Source data
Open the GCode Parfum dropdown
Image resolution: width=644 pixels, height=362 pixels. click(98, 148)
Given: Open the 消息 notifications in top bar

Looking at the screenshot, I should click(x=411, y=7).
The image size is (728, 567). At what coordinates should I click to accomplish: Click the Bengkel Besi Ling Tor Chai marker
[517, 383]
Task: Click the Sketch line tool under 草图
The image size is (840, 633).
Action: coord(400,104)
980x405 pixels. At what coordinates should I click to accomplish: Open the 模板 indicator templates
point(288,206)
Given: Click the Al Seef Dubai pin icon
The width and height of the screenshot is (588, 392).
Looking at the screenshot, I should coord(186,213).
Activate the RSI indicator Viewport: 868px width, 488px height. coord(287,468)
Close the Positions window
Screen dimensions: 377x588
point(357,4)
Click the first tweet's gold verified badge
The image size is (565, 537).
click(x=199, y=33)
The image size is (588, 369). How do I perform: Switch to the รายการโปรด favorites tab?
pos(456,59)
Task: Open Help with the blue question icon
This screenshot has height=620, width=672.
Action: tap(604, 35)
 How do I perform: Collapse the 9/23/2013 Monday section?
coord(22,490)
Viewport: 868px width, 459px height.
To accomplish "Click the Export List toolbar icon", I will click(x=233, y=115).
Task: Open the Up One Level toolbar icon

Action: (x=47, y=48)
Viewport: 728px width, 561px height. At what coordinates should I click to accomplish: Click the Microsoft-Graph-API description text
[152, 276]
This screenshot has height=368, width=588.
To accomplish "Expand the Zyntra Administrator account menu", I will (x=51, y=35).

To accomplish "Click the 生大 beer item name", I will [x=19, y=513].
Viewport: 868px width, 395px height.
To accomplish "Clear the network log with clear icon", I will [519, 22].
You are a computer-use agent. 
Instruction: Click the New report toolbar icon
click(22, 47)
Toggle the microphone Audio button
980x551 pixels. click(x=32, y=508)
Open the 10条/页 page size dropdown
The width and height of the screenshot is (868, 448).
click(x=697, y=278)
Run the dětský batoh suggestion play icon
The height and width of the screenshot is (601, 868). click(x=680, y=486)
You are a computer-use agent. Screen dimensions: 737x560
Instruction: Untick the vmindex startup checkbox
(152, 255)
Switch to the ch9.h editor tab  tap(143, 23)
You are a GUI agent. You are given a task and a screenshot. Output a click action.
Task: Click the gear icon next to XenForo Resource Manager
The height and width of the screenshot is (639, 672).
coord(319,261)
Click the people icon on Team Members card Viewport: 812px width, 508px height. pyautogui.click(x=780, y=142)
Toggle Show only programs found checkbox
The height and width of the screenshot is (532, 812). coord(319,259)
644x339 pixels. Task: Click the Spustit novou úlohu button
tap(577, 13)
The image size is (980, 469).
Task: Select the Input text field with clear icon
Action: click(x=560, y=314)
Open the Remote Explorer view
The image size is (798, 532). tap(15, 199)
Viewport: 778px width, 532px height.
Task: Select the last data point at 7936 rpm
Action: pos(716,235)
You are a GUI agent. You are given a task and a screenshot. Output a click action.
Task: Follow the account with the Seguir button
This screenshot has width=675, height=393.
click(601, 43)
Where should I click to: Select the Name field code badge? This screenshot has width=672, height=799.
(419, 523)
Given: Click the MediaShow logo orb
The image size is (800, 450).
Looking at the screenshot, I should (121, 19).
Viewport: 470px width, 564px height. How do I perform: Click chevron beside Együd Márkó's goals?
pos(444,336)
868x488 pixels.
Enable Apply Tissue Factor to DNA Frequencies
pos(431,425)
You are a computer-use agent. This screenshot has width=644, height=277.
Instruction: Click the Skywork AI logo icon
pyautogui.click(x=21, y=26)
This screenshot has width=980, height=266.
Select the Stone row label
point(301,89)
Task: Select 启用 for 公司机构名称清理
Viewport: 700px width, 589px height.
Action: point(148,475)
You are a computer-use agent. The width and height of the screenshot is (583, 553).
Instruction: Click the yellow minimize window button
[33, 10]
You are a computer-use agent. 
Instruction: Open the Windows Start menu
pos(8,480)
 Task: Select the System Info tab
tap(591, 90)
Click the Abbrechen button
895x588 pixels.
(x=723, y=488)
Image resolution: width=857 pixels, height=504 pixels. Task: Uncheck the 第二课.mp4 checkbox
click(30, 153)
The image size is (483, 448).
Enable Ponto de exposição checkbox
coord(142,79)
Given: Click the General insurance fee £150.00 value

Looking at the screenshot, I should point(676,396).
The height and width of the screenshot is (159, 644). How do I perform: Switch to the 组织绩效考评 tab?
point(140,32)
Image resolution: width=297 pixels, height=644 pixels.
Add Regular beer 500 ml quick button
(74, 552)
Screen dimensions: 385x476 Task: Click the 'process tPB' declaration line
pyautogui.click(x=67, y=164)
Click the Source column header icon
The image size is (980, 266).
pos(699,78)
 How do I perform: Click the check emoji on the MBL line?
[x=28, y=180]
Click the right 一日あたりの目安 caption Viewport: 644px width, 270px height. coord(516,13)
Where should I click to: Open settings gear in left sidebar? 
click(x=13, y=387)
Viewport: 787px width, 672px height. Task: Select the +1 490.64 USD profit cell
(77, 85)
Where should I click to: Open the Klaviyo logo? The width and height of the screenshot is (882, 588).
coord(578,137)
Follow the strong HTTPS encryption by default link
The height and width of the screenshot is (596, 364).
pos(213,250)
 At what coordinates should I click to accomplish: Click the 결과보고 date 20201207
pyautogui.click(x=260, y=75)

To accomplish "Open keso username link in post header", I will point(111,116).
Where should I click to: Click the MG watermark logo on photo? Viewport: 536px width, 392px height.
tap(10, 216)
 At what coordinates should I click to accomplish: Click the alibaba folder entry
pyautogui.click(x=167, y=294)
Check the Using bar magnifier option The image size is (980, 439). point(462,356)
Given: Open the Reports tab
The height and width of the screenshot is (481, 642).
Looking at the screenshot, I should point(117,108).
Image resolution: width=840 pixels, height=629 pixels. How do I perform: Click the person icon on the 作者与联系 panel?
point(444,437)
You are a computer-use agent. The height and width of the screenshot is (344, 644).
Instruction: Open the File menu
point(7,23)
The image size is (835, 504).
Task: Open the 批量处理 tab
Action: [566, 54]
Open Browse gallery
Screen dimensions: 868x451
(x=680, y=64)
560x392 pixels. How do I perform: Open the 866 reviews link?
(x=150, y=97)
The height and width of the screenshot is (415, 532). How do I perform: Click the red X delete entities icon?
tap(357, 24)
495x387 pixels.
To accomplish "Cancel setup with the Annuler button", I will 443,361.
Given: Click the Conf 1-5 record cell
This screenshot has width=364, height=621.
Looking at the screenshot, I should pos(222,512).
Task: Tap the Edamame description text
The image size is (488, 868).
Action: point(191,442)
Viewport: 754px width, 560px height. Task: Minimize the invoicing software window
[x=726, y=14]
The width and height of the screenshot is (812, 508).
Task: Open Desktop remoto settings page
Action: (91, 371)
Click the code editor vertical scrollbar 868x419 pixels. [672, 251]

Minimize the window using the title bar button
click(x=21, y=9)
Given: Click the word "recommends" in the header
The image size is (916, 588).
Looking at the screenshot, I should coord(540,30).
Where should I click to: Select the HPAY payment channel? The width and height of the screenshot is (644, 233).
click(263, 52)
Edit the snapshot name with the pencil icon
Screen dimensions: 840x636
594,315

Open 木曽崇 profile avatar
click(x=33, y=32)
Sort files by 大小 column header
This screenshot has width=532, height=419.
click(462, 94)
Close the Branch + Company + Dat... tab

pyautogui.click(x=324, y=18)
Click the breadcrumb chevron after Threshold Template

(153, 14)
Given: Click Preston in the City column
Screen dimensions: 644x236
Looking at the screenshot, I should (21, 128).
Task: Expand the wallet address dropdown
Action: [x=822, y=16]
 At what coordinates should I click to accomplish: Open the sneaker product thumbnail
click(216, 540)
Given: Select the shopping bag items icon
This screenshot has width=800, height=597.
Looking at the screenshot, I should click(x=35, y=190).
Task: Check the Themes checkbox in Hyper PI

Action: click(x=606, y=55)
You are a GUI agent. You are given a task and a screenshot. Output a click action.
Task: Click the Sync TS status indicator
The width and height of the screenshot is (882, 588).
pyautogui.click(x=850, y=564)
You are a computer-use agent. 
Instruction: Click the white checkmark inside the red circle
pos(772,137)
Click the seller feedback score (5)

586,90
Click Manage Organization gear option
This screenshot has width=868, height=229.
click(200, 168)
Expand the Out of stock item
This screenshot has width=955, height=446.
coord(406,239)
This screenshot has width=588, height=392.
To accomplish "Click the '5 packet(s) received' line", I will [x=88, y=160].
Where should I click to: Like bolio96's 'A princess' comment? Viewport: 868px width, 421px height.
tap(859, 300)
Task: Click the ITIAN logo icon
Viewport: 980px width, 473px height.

What is needed
Above this task is a listing. Restate, word for word and with nothing added, the lines from the one with "980x405 pixels. At" through the one with "This screenshot has height=368, width=588.".

Solution for this exercise
980x405 pixels. At what coordinates should I click to accomplish: Open the 模板 indicator templates
point(288,206)
Given: Click the Al Seef Dubai pin icon
The width and height of the screenshot is (588, 392).
Looking at the screenshot, I should coord(186,213).
Activate the RSI indicator Viewport: 868px width, 488px height. coord(287,468)
Close the Positions window
Screen dimensions: 377x588
point(357,4)
Click the first tweet's gold verified badge
The image size is (565, 537).
click(x=199, y=33)
The image size is (588, 369). How do I perform: Switch to the รายการโปรด favorites tab?
pos(456,59)
Task: Open Help with the blue question icon
This screenshot has height=620, width=672.
Action: tap(604, 35)
 How do I perform: Collapse the 9/23/2013 Monday section?
coord(22,490)
Viewport: 868px width, 459px height.
To accomplish "Click the Export List toolbar icon", I will click(x=233, y=115).
Task: Open the Up One Level toolbar icon

Action: (x=47, y=48)
Viewport: 728px width, 561px height. At what coordinates should I click to accomplish: Click the Microsoft-Graph-API description text
[152, 276]
This screenshot has height=368, width=588.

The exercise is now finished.